Eagan pitcher Neil Kunik was now faced with Dundas’ four-hitter, Carson Jones. On a 0-1 pitch, Kunik threw a costly wild pitch, advancing Duke runners to second and third. Jones cashed in on the gaffe, sending a single to right to plate two runs.
|Jones at bat in the 8th|
“It was a 2-1 pitch and I was looking for a fastball,” Jones said. “He threw it inside and I got jammed a little bit and was able to just fist it into right center.”
Jones’ contact would prove huge as that two-run hit propelled his pitcher’s performance through the next four innings.
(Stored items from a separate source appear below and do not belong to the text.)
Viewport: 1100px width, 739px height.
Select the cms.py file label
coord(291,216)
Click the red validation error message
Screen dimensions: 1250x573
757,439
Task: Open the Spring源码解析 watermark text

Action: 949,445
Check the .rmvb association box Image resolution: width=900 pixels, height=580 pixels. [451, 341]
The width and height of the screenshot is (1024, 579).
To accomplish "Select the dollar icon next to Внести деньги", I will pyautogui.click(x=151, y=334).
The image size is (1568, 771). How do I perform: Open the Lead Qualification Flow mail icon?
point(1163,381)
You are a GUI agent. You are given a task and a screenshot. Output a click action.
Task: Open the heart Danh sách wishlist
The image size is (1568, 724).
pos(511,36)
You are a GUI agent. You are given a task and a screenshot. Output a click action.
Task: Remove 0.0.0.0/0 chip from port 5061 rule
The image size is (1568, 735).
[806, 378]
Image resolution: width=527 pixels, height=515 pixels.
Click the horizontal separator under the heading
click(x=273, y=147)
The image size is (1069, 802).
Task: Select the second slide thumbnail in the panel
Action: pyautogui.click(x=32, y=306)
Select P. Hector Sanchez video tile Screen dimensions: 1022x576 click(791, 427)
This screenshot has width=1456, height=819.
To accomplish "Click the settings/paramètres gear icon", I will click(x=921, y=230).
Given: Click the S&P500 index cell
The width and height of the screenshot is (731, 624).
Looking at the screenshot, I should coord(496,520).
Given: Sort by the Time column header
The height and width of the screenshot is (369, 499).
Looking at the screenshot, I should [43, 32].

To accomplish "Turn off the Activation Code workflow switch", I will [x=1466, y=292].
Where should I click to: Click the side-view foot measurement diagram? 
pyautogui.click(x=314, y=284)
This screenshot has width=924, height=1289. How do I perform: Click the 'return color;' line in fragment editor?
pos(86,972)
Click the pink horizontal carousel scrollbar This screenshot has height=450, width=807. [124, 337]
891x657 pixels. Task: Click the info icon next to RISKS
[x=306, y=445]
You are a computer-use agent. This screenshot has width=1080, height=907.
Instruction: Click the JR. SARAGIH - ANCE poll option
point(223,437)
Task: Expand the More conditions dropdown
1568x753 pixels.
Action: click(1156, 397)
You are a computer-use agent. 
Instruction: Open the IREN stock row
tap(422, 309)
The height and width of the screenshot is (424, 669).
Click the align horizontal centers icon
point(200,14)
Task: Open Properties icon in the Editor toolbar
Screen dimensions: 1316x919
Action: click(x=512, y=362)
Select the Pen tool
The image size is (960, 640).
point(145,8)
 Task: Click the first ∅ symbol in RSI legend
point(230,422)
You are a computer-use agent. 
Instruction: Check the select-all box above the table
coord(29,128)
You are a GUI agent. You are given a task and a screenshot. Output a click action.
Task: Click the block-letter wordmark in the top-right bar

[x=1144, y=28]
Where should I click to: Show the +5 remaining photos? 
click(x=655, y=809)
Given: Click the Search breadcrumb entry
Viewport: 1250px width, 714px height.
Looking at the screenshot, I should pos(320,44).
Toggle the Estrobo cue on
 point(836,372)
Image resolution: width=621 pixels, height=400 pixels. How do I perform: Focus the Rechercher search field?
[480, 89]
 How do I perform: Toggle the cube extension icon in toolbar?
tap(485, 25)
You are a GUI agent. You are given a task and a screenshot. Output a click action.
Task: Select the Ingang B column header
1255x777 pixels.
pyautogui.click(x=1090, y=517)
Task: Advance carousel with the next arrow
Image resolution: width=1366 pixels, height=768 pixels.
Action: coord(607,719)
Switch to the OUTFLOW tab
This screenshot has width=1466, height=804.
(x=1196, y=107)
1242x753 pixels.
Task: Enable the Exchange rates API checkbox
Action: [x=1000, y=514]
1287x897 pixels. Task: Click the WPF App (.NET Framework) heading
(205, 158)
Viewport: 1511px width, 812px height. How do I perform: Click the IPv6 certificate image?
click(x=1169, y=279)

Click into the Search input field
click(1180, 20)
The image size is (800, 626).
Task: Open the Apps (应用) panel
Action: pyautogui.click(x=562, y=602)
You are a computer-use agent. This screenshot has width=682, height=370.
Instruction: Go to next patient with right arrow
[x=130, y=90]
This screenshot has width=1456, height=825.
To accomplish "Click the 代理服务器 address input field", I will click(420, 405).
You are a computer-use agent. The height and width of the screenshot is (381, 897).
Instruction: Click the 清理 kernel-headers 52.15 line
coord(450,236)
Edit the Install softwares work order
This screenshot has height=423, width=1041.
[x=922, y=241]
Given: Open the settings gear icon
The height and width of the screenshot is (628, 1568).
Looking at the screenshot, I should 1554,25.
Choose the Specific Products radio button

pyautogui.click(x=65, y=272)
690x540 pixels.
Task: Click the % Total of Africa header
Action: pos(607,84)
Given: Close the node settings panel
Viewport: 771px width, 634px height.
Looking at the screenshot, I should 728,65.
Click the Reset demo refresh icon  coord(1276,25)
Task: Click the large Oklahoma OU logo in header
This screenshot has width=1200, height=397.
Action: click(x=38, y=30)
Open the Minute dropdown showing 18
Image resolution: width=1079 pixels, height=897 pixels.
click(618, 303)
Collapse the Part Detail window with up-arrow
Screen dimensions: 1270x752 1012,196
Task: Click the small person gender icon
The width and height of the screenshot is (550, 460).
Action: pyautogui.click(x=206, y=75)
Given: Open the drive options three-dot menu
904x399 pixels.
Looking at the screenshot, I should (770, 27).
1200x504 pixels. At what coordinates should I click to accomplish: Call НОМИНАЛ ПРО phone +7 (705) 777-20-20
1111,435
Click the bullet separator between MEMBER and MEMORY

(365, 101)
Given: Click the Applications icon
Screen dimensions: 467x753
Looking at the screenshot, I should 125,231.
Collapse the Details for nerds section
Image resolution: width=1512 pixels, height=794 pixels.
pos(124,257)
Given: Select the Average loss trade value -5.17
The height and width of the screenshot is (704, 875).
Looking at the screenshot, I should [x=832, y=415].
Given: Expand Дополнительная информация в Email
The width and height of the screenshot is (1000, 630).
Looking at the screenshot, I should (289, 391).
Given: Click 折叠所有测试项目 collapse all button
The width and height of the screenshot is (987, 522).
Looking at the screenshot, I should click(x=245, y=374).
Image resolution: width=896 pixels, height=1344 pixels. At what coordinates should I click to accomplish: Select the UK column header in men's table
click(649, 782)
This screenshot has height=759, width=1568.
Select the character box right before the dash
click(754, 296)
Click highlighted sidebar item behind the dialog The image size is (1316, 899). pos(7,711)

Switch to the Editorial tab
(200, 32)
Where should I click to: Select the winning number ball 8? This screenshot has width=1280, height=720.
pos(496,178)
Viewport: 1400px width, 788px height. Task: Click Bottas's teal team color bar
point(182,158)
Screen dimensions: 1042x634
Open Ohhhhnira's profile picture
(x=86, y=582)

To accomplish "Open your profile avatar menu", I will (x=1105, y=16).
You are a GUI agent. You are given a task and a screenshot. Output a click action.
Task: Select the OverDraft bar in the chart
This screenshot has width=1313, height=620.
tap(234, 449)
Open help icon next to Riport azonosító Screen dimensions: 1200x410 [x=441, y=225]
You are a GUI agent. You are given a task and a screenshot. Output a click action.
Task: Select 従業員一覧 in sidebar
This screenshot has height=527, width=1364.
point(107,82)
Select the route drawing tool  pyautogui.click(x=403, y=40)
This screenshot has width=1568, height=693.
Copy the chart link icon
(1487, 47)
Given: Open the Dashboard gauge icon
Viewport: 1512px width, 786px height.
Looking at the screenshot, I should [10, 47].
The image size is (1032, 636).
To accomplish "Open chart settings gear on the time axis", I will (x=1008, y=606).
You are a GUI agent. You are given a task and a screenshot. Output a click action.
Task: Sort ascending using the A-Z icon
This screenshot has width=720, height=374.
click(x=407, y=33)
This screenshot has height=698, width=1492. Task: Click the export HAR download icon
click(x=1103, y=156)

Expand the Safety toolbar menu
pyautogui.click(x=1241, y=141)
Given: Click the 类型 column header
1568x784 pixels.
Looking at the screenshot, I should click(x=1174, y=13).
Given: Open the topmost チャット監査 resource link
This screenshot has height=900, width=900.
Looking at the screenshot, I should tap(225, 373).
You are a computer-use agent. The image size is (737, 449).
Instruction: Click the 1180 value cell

“It’s a heck of a lot easier to pitch with a lead” Mathison said, given a three-run lead on Jones’ hit. “What it allowed me to do was throw a lot of fastballs and attack the zone more later in the game knowing a solo home run doesn’t affect us.”
Mathison allowed a run in the bottom of the fifth, but followed it up with three scoreless frames.
An eighth-inning rally for Dundas resulted in two runs of valuable insurance for the Dukes.
Down 5-1, Eagan would not go down without a fight. With one out in the ninth, Tatera slashed a single to right. Bandits imposing force Larson was at the plate again. Having hit the ball hard for an out earlier, Larson won the battle against Mathison this time.
Larson woke up Eagan faithful – and everyone in attendance for that matter – delivering a 360-foot bomb onto the railroad over the fence in left-center.
“I just hung a slider,” Mathison said, describing the pitch to Larson, “it started in and broke over the middle.”
“I’ve played against Roy in college and he’s a guy if he gets the right pitch he can do some damage,” he added. “I tip my hat to him … but in the end it didn’t cost us the game."
The bases empty now, Mathison was able to mitigate further damage, promptly retiring the following two batters to stymie any final hope the Bandits’ had.
Dundas’ win sets up an epic matchup next weekend. The Dukes (28-9) will face the reigning champion Springers of Cold Spring (26-6), who defeated the Austin Blue Sox in its first-round game.
The game takes place Friday, 7:30 p.m. at Belle Plaine’s Tiger Field.